*** Listing
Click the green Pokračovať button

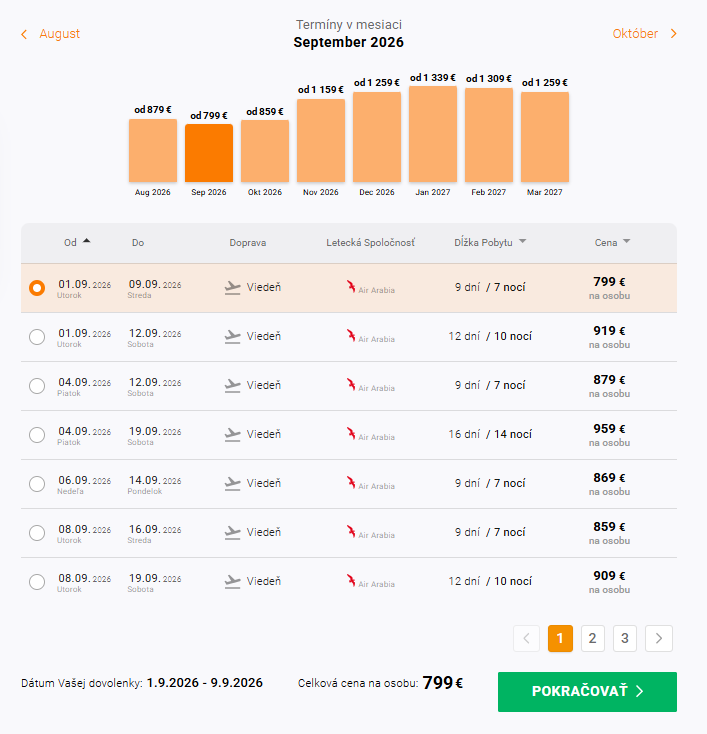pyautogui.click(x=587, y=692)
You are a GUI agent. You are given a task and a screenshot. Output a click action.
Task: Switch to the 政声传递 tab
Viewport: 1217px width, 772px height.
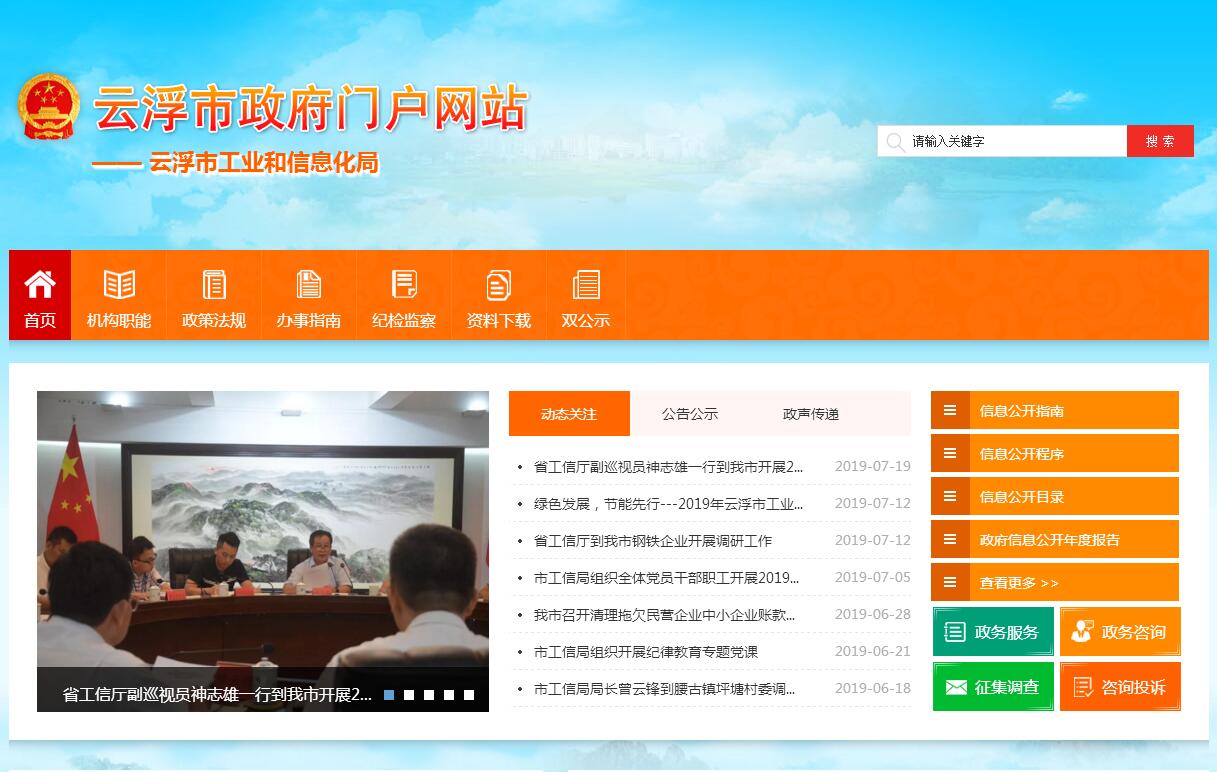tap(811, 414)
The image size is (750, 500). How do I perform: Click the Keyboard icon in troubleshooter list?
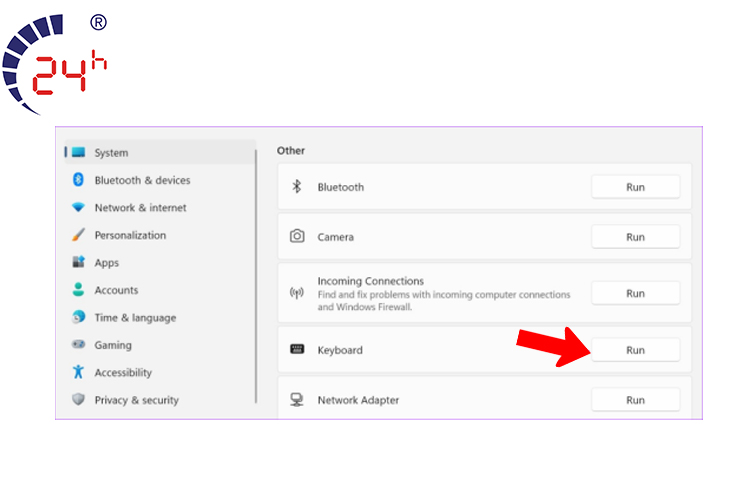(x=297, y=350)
******
The exercise:
Arrange every nonblank line of the data above as a Markdown table with the columns Row and Text, numbering the rows in order and leaving out the pictures.

Solution to this problem:
| Row | Text |
|---|---|
| 1 | Click the green Pokračovať button |
| 2 | pyautogui.click(x=587, y=692) |
| 3 | You are a GUI agent. You are given a task and a screenshot. Output a click action. |
| 4 | Task: Switch to the 政声传递 tab |
| 5 | Viewport: 1217px width, 772px height. |
| 6 | tap(811, 414) |
| 7 | The image size is (750, 500). How do I perform: Click the Keyboard icon in troubleshooter list? |
| 8 | (x=297, y=350) |